A closer look at the sausage-making
Opaque conference committees tackle complicated issues
THE AVALANCHE of bills that came out of the Legislature during the nearly 17-hour session spanning Tuesday and Wednesday was a classic case in which lawmakers would argue that the ends justify the means.
Beacon Hill legislators tackled a host of bills, close to 200 by some estimates. Most of them were minor in nature, but some of them were of great importance. The lawmakers won passage of the bills by suspending their own rules constantly and in some cases making up the rules as they went along.
Two conference committee bills – one focused on economic development and the other on transportation bonds – are drawing applause from advocates and stakeholders. But the two bills also showcase what it sometimes takes to push major pieces of legislation across the finish line.

*What you will do*
a) According to the article, roughly how long was the session that spanned Tuesday and Wednesday?
b) Reproduce a passage of the article word for word, beginning at the words "A closer look" and stopping after "the finish line.".
c) Summarize the article in two sentences.

*Data excerpt*

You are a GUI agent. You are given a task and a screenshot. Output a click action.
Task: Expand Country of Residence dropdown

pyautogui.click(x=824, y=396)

*Your written answers*
a) Nearly 17 hours.

b)
A closer look at the sausage-making
Opaque conference committees tackle complicated issues
THE AVALANCHE of bills that came out of the Legislature during the nearly 17-hour session spanning Tuesday and Wednesday was a classic case in which lawmakers would argue that the ends justify the means.
Beacon Hill legislators tackled a host of bills, close to 200 by some estimates. Most of them were minor in nature, but some of them were of great importance. The lawmakers won passage of the bills by suspending their own rules constantly and in some cases making up the rules as they went along.
Two conference committee bills – one focused on economic development and the other on transportation bonds – are drawing applause from advocates and stakeholders. But the two bills also showcase what it sometimes takes to push major pieces of legislation across the finish line.

c) During a nearly 17-hour session spanning Tuesday and Wednesday, Beacon Hill legislators passed close to 200 bills, mostly minor but some of great importance, by constantly suspending their own rules and sometimes making up rules as they went along. Two conference committee bills, one on economic development and one on transportation bonds, are drawing applause from advocates and stakeholders but also show what it sometimes takes to push major legislation across the finish line.